GIVEN RECORDS —
★ ★ ★ ★ ★ ★ ★
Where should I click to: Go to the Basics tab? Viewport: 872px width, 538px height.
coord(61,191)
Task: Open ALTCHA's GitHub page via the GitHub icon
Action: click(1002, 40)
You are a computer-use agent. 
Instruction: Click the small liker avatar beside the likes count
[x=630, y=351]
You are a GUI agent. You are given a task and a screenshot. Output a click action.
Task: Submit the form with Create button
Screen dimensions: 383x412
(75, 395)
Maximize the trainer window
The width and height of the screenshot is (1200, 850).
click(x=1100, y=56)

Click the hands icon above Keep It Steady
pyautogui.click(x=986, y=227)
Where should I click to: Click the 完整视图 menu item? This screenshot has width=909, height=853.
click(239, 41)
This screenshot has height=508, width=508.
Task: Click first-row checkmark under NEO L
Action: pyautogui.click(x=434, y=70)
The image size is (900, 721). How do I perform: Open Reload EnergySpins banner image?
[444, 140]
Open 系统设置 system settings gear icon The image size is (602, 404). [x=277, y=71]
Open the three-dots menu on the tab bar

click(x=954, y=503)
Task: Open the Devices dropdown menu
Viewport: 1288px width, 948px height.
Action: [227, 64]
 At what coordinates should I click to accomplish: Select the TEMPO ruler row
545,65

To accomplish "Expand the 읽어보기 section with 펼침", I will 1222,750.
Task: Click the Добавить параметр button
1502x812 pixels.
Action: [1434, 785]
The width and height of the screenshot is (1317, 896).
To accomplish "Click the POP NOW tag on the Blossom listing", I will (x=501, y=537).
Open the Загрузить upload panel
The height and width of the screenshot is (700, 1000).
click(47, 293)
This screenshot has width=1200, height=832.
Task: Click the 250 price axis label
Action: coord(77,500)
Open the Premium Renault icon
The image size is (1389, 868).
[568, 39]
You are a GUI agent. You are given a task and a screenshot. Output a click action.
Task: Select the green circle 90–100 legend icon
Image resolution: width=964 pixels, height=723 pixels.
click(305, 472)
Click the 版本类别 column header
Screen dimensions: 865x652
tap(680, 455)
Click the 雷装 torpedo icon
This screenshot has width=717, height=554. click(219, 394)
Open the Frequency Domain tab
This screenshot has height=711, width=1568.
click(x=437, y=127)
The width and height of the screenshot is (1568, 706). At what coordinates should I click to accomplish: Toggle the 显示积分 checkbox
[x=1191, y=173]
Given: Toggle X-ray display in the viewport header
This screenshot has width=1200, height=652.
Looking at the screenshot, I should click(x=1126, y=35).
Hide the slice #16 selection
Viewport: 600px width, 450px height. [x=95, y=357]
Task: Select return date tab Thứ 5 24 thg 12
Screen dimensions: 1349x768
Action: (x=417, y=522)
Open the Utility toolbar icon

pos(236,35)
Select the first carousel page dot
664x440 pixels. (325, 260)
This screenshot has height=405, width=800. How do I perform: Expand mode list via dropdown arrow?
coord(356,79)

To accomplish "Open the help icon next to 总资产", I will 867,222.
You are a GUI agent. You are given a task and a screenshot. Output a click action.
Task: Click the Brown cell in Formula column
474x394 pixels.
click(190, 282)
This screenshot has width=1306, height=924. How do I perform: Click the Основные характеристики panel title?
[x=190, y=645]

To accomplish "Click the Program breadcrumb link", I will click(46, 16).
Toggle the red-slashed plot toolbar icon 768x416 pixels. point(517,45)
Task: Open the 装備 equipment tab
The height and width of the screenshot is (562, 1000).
★ ★ ★ ★ ★ ★ ★
TASK —
Scan the material above and copy every line that holds the string "column".

EXERCISE RESPONSE —
Click the 版本类别 column header
Task: Click the Brown cell in Formula column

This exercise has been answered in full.